= 2015 Cavan Minor Football Championship =

Gaelic Athletic Association club competition between Minor Cavan Gaelic football clubs

The 2015 Cavan Minor Football Championship was played between August and October 2015. It is the premier minor championship in Cavan. 8 teams took part − 6 clubs - Ramor United, Laragh United, Crosserlough, Cavan Gaels, Castlerahan and Knockbride - as well as two amalgamated teams - Southern Gaels (Gowna/Lacken) and St. Joseph's (Arva, Killeshandea and Drumlane).

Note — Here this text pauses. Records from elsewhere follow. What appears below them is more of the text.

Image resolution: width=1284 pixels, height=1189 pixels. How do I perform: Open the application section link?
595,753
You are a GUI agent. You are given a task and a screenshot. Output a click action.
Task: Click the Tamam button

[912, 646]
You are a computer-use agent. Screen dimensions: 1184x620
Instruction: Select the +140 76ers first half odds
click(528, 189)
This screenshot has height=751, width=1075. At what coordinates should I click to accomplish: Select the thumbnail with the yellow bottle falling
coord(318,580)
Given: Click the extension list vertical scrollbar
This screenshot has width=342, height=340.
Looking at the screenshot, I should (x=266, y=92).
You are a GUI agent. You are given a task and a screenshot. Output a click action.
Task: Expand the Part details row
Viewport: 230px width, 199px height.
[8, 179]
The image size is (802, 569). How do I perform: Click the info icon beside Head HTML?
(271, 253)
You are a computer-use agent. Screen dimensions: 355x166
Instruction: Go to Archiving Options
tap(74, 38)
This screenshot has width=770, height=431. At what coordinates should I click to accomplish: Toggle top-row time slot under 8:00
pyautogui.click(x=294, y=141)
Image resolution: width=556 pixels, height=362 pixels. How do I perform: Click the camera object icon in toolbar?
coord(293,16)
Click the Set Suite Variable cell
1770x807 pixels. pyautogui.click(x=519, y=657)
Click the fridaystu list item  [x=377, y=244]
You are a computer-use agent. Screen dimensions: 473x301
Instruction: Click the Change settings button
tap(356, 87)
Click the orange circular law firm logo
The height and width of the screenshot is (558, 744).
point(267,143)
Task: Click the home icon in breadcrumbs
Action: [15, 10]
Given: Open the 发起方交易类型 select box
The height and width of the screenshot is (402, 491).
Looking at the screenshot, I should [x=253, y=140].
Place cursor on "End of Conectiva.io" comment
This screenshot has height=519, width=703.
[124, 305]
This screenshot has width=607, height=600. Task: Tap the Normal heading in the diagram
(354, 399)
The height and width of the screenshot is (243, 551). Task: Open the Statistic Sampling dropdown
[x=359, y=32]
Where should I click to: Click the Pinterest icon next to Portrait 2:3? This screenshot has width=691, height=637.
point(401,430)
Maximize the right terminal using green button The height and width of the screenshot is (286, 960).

Ramor United GFC competed in their third final in a row against Laragh United GFC in the final, winning by 1-09 to 1-07 in a replay. The first game was played before the Cavan Senior Football Championship final between Castlerahan and Kingscourt and finished Ramor 1-08 Laragh 0-11.

==Teams==
6 clubs - Ramor United, Laragh United, Crosserlough, Cavan Gaels, Castlerahan and Knockbride - as well as two amalgamated teams - Southern Gaels (Gowna/Lacken) and St. Joseph's (Arva, Killeshandea and Drumlane). The teams for the 2015 Championship was decided by the top six teams in the Lakeside Manor Hotel Minor Football League Division 1 (Southern Gaels, St Josephs, Ramor, Crosserlough, Castlerahan and Cavan Gaels) and the top two teams in the Lakeside Manor Hotel Minor Football League Division 2 (Knockbride and Laragh).

==Format==
The eight teams were drawn against each other in Round 1. The 4 winners were then drawn against each other (Round 2A) as were the 4 losers (Round 2B). The winners of the Round 2A games progressed to the semi-final and the losers entered Round 3. The winners of the Round 2B games progressed to Round 3 and the losers of Round 2B were eliminated. The winners of the Round 3 games joined the winners of Round 2A games in the semi-final.